▸ **Collected data entries**
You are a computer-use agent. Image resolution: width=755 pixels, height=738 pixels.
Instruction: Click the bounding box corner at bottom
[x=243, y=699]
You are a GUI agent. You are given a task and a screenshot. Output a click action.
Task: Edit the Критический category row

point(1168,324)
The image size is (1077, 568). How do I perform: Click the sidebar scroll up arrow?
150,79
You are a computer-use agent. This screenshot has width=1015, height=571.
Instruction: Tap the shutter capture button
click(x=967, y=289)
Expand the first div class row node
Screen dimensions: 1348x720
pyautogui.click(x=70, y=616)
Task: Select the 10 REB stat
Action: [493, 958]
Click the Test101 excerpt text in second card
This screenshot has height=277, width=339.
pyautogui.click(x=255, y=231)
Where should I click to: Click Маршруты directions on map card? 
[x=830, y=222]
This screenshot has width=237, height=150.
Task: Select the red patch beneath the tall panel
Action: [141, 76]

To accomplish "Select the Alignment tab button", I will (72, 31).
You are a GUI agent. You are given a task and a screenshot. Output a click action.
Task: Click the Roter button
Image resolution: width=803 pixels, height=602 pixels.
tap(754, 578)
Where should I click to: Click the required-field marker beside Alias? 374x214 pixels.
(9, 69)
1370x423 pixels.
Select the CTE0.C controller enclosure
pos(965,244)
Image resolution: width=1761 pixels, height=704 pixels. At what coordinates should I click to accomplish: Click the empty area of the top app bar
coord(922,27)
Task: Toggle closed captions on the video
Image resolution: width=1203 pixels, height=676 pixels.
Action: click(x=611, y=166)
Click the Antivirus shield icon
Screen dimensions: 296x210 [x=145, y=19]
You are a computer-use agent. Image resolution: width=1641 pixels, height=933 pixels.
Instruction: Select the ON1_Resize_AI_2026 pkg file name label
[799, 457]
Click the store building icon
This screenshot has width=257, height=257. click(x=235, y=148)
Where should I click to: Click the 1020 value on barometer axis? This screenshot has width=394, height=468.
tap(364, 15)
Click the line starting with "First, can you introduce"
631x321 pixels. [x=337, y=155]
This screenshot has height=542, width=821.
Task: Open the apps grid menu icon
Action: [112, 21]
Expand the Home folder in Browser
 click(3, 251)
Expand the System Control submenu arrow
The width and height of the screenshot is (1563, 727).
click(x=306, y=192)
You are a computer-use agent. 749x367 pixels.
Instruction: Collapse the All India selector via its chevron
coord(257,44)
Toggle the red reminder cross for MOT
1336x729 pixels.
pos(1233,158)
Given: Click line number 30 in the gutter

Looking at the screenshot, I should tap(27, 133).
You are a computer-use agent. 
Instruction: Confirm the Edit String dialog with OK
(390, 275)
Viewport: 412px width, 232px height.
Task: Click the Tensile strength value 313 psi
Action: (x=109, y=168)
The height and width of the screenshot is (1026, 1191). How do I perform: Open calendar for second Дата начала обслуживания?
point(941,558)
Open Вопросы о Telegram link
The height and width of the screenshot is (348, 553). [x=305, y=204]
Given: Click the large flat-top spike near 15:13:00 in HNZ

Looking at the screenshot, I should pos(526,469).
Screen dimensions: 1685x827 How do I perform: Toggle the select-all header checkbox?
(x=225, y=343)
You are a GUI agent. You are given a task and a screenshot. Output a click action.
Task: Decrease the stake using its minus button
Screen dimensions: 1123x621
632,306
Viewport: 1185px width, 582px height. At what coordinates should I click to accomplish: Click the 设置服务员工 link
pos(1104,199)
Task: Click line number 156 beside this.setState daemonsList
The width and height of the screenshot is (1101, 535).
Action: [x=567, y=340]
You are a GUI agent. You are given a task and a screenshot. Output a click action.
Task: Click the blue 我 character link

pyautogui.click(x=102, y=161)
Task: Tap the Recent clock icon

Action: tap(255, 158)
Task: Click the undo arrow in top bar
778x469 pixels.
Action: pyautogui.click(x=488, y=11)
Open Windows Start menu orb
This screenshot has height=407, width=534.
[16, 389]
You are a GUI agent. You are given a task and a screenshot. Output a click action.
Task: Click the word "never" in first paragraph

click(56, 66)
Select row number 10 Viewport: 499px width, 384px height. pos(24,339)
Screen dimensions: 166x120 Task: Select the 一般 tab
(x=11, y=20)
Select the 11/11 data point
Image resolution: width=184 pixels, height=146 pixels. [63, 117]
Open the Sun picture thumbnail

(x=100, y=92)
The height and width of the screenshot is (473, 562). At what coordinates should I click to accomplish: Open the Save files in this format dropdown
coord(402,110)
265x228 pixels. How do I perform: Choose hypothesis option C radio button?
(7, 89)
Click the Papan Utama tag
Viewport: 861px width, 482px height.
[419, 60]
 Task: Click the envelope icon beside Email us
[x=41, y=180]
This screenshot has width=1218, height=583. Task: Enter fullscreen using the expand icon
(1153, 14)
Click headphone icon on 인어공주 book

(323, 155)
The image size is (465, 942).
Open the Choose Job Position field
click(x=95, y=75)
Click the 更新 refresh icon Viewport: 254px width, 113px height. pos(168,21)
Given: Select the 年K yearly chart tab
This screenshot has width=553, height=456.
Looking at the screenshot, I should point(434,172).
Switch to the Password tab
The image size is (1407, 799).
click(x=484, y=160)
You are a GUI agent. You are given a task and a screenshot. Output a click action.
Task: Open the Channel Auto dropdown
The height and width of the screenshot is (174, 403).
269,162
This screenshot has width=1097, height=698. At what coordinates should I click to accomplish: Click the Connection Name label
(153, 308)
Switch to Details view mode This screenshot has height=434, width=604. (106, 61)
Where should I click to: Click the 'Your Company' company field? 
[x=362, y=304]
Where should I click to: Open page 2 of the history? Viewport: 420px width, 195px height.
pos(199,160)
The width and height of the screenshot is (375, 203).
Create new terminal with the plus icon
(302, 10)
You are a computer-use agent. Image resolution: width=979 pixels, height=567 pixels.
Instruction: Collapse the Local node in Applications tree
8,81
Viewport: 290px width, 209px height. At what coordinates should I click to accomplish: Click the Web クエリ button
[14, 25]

▸ **Exercise brief**
All entries must be repeated exactly.

▸ **Written reply**
You are a computer-use agent. Image resolution: width=755 pixels, height=738 pixels.
Instruction: Click the bounding box corner at bottom
[x=243, y=699]
You are a GUI agent. You are given a task and a screenshot. Output a click action.
Task: Edit the Критический category row

point(1168,324)
The image size is (1077, 568). How do I perform: Click the sidebar scroll up arrow?
150,79
You are a computer-use agent. This screenshot has width=1015, height=571.
Instruction: Tap the shutter capture button
click(x=967, y=289)
Expand the first div class row node
Screen dimensions: 1348x720
pyautogui.click(x=70, y=616)
Task: Select the 10 REB stat
Action: [493, 958]
Click the Test101 excerpt text in second card
This screenshot has height=277, width=339.
pyautogui.click(x=255, y=231)
Where should I click to: Click Маршруты directions on map card? 
[x=830, y=222]
This screenshot has width=237, height=150.
Task: Select the red patch beneath the tall panel
Action: [141, 76]

To accomplish "Select the Alignment tab button", I will (72, 31).
You are a GUI agent. You are given a task and a screenshot. Output a click action.
Task: Click the Roter button
Image resolution: width=803 pixels, height=602 pixels.
tap(754, 578)
Where should I click to: Click the required-field marker beside Alias? 374x214 pixels.
(9, 69)
1370x423 pixels.
Select the CTE0.C controller enclosure
pos(965,244)
Image resolution: width=1761 pixels, height=704 pixels. At what coordinates should I click to accomplish: Click the empty area of the top app bar
coord(922,27)
Task: Toggle closed captions on the video
Image resolution: width=1203 pixels, height=676 pixels.
Action: click(x=611, y=166)
Click the Antivirus shield icon
Screen dimensions: 296x210 [x=145, y=19]
You are a computer-use agent. Image resolution: width=1641 pixels, height=933 pixels.
Instruction: Select the ON1_Resize_AI_2026 pkg file name label
[799, 457]
Click the store building icon
This screenshot has width=257, height=257. click(x=235, y=148)
Where should I click to: Click the 1020 value on barometer axis? This screenshot has width=394, height=468.
tap(364, 15)
Click the line starting with "First, can you introduce"
631x321 pixels. [x=337, y=155]
This screenshot has height=542, width=821.
Task: Open the apps grid menu icon
Action: [112, 21]
Expand the Home folder in Browser
 click(3, 251)
Expand the System Control submenu arrow
The width and height of the screenshot is (1563, 727).
click(x=306, y=192)
You are a computer-use agent. 749x367 pixels.
Instruction: Collapse the All India selector via its chevron
coord(257,44)
Toggle the red reminder cross for MOT
1336x729 pixels.
pos(1233,158)
Given: Click line number 30 in the gutter

Looking at the screenshot, I should tap(27, 133).
You are a computer-use agent. 
Instruction: Confirm the Edit String dialog with OK
(390, 275)
Viewport: 412px width, 232px height.
Task: Click the Tensile strength value 313 psi
Action: (x=109, y=168)
The height and width of the screenshot is (1026, 1191). How do I perform: Open calendar for second Дата начала обслуживания?
point(941,558)
Open Вопросы о Telegram link
The height and width of the screenshot is (348, 553). [x=305, y=204]
Given: Click the large flat-top spike near 15:13:00 in HNZ

Looking at the screenshot, I should pos(526,469).
Screen dimensions: 1685x827 How do I perform: Toggle the select-all header checkbox?
(x=225, y=343)
You are a GUI agent. You are given a task and a screenshot. Output a click action.
Task: Decrease the stake using its minus button
Screen dimensions: 1123x621
632,306
Viewport: 1185px width, 582px height. At what coordinates should I click to accomplish: Click the 设置服务员工 link
pos(1104,199)
Task: Click line number 156 beside this.setState daemonsList
The width and height of the screenshot is (1101, 535).
Action: [x=567, y=340]
You are a GUI agent. You are given a task and a screenshot. Output a click action.
Task: Click the blue 我 character link

pyautogui.click(x=102, y=161)
Task: Tap the Recent clock icon

Action: tap(255, 158)
Task: Click the undo arrow in top bar
778x469 pixels.
Action: pyautogui.click(x=488, y=11)
Open Windows Start menu orb
This screenshot has height=407, width=534.
[16, 389]
You are a GUI agent. You are given a task and a screenshot. Output a click action.
Task: Click the word "never" in first paragraph

click(56, 66)
Select row number 10 Viewport: 499px width, 384px height. pos(24,339)
Screen dimensions: 166x120 Task: Select the 一般 tab
(x=11, y=20)
Select the 11/11 data point
Image resolution: width=184 pixels, height=146 pixels. [63, 117]
Open the Sun picture thumbnail

(x=100, y=92)
The height and width of the screenshot is (473, 562). At what coordinates should I click to accomplish: Open the Save files in this format dropdown
coord(402,110)
265x228 pixels. How do I perform: Choose hypothesis option C radio button?
(7, 89)
Click the Papan Utama tag
Viewport: 861px width, 482px height.
[419, 60]
 Task: Click the envelope icon beside Email us
[x=41, y=180]
This screenshot has width=1218, height=583. Task: Enter fullscreen using the expand icon
(1153, 14)
Click headphone icon on 인어공주 book

(323, 155)
The image size is (465, 942).
Open the Choose Job Position field
click(x=95, y=75)
Click the 更新 refresh icon Viewport: 254px width, 113px height. pos(168,21)
Given: Select the 年K yearly chart tab
This screenshot has width=553, height=456.
Looking at the screenshot, I should point(434,172).
Switch to the Password tab
The image size is (1407, 799).
click(x=484, y=160)
You are a GUI agent. You are given a task and a screenshot. Output a click action.
Task: Open the Channel Auto dropdown
The height and width of the screenshot is (174, 403).
269,162
This screenshot has width=1097, height=698. At what coordinates should I click to accomplish: Click the Connection Name label
(153, 308)
Switch to Details view mode This screenshot has height=434, width=604. (106, 61)
Where should I click to: Click the 'Your Company' company field? 
[x=362, y=304]
Where should I click to: Open page 2 of the history? Viewport: 420px width, 195px height.
pos(199,160)
The width and height of the screenshot is (375, 203).
Create new terminal with the plus icon
(302, 10)
You are a computer-use agent. Image resolution: width=979 pixels, height=567 pixels.
Instruction: Collapse the Local node in Applications tree
8,81
Viewport: 290px width, 209px height. At what coordinates should I click to accomplish: Click the Web クエリ button
[14, 25]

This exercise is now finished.